Do You Restore or Repair?
Survey Results for 08/10/2011:
Do you repair or restore old window? (Dealers only, please)
No, we prefer to focus on replacement.
Yes, but we don't actively promote it.
Yes, and we actively promote these services.
No, but we've considered adding such services.
This week we see most of our participants asserting that they'll be sticking with traditional replacement for the foreseeable future. Still, a notable segment of responding dealers are either involved in repair and restoration of older windows, or at least considering adding these types of services.
Certainly, this type of fenestration work is most relevant to homes noted on historic dwelling registries or within certain historical zones. And since we all know how zoning can vary from municipality to municipality, that means that restoration work and its demand in the marketplace will depend on the rules and regulations for that area.

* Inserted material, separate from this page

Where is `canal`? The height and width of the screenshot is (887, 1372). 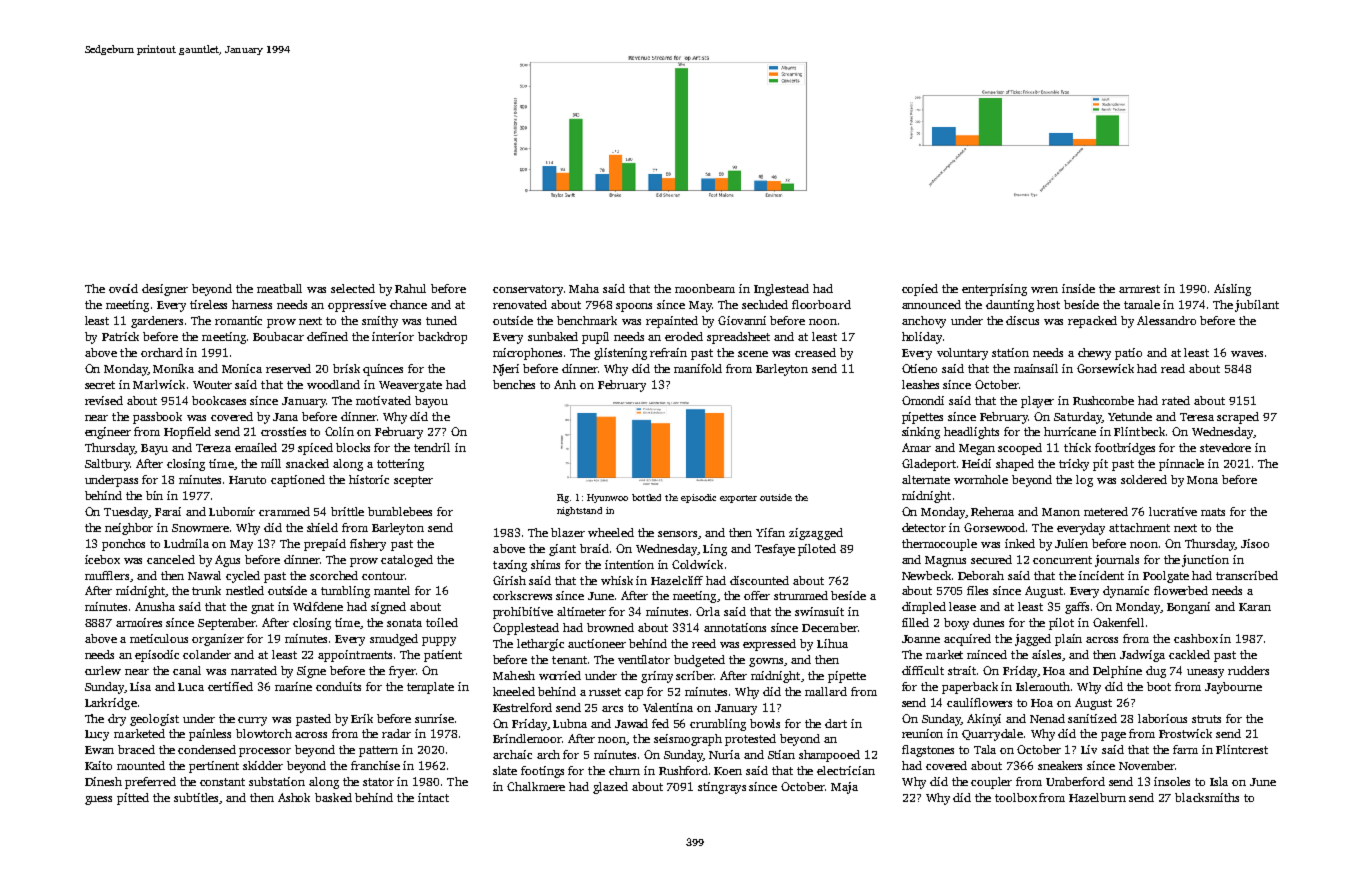 canal is located at coordinates (187, 670).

There are a few comments below, and I'll add one more I received from a reader doing some restoration work in Texas:
"We save all the old wood sashes that we replace and, in many cases, make new jambs, retrofit a concealed balancer system and install them in homes. What has happened in the past is that [for] the homes not registered as a "historical home," the windows will fail the energy inspection, regardless of preservation efforts. If the home is registered as "historic," then we are grandfathered in except with safety glass codes. ... We feel there is a market for this kind of work (including steel casements, very popular right now) it just depends on the local enforcement of energy codes. However, we continue our efforts to maximize restoration and the preservation of the old architectural detail and beauty that has proved windows and doors can change the historical value of a home."